I wrote about the
long term problems with minimum wage before:
There are businesses that run at very high profit margins on their final product. It is completely false to claim that somehow raising the wages of workers who put together say Nike sneakers would push prices of Nike sneakers up. The only reason why Nike sneakers would go up in price would be because Nike was protecting it's profit margins.
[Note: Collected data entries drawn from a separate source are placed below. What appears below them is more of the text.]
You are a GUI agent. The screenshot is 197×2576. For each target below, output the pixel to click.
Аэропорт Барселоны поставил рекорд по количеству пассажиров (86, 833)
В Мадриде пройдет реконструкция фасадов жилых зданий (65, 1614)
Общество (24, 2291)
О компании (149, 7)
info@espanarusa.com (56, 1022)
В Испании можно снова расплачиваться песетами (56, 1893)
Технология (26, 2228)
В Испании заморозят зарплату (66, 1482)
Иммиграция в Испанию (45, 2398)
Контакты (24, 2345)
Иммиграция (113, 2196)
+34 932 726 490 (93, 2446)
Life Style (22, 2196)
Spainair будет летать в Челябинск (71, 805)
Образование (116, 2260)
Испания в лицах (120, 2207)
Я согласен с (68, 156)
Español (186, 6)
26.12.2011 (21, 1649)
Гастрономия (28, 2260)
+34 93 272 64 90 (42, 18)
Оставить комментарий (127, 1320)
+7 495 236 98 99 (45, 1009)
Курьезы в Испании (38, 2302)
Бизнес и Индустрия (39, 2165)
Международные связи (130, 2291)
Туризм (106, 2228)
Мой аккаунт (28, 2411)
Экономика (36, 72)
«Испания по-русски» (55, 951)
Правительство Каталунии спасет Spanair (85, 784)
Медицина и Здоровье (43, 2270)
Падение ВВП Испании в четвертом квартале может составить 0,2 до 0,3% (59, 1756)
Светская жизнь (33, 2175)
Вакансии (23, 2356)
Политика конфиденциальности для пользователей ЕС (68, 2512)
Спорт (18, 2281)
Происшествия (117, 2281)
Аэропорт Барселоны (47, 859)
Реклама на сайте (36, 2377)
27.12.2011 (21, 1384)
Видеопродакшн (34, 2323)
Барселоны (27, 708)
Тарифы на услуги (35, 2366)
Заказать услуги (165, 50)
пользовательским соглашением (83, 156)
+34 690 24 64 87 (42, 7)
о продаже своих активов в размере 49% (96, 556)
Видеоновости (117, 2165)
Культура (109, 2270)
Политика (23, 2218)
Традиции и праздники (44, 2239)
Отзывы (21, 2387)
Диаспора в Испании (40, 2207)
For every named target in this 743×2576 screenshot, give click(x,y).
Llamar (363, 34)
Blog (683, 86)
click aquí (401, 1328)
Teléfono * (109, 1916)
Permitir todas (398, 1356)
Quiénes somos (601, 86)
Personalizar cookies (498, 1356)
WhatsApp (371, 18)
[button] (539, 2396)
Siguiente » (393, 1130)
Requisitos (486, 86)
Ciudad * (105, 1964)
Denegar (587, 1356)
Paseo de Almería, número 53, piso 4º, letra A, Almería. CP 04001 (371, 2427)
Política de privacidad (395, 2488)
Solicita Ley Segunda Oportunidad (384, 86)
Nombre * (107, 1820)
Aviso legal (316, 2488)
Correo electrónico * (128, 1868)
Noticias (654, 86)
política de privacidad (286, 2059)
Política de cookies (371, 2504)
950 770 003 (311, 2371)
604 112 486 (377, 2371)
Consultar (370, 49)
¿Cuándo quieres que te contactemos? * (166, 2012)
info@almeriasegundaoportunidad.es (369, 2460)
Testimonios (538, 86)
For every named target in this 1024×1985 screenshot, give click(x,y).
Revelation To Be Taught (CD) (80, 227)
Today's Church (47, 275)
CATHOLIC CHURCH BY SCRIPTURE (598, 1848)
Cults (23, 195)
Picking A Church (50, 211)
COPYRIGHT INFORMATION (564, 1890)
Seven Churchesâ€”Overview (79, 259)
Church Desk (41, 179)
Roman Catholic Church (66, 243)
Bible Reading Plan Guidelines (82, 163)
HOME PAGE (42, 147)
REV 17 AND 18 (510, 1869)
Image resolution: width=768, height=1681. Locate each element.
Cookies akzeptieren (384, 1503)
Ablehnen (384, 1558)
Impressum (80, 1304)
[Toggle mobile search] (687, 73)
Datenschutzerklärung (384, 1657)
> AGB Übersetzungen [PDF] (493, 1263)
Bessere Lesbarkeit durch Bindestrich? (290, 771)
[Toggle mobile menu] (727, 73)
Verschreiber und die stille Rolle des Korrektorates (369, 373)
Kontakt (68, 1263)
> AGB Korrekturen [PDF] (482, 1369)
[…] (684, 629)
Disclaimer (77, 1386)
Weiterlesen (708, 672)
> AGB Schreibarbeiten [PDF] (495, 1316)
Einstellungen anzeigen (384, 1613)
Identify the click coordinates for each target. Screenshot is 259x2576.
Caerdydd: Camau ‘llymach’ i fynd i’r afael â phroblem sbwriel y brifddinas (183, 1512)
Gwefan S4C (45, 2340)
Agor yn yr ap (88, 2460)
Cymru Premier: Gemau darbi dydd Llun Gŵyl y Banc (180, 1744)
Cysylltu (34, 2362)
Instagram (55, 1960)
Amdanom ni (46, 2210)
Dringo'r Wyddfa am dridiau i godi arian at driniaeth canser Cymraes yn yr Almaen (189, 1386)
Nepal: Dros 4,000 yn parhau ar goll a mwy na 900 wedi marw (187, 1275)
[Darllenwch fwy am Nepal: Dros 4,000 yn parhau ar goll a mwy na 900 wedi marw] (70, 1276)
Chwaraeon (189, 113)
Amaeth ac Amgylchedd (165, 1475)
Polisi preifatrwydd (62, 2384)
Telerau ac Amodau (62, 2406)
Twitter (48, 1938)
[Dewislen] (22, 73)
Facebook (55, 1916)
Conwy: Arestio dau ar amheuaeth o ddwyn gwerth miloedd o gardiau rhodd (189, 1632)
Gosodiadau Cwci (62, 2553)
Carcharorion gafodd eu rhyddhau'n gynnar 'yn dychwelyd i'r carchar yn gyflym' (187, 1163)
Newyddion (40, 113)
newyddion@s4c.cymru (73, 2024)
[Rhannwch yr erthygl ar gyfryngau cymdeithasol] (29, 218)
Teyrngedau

Smaller mom and pop stores would have larger problems with large increases in wages. [my current underlines]
And now
the shoe drops:
On February 1, San Francisco’s renowned science-fiction bookstore Borderlands Books published the following on its website:
Although all of us at Borderlands support the concept of a living wage in princip[le] and we believe that it’s possible that the new law will be good for San Francisco — Borderlands Books as it exists is not a financially viable business if subject to that minimum wage. Consequently we will be closing our doors no later than March 31st.
Oh whoops.
Hibbs says that the $15-an-hour minimum wage will require a staggering $80,000 in extra revenue annually. “I was appalled!” he says. “My jaw dropped. Eighty-thousand a year! I didn’t know that. I thought we were talking a small amount of money, something I could absorb.” He runs a tight operation already, he says. Comix Experience is open ten hours a day, seven days a week, with usually just one employee at each store at a time. It’s not viable to cut hours, he says, because his slowest hours are in the middle of the day. And he can’t raise prices, because comic books and graphic novels have their retail prices printed on the cover.
Oh suck it up you one-percenter evil patriarchal capitalist pig!
Oh how I hate dealing with short sighted people with more power than intelligence.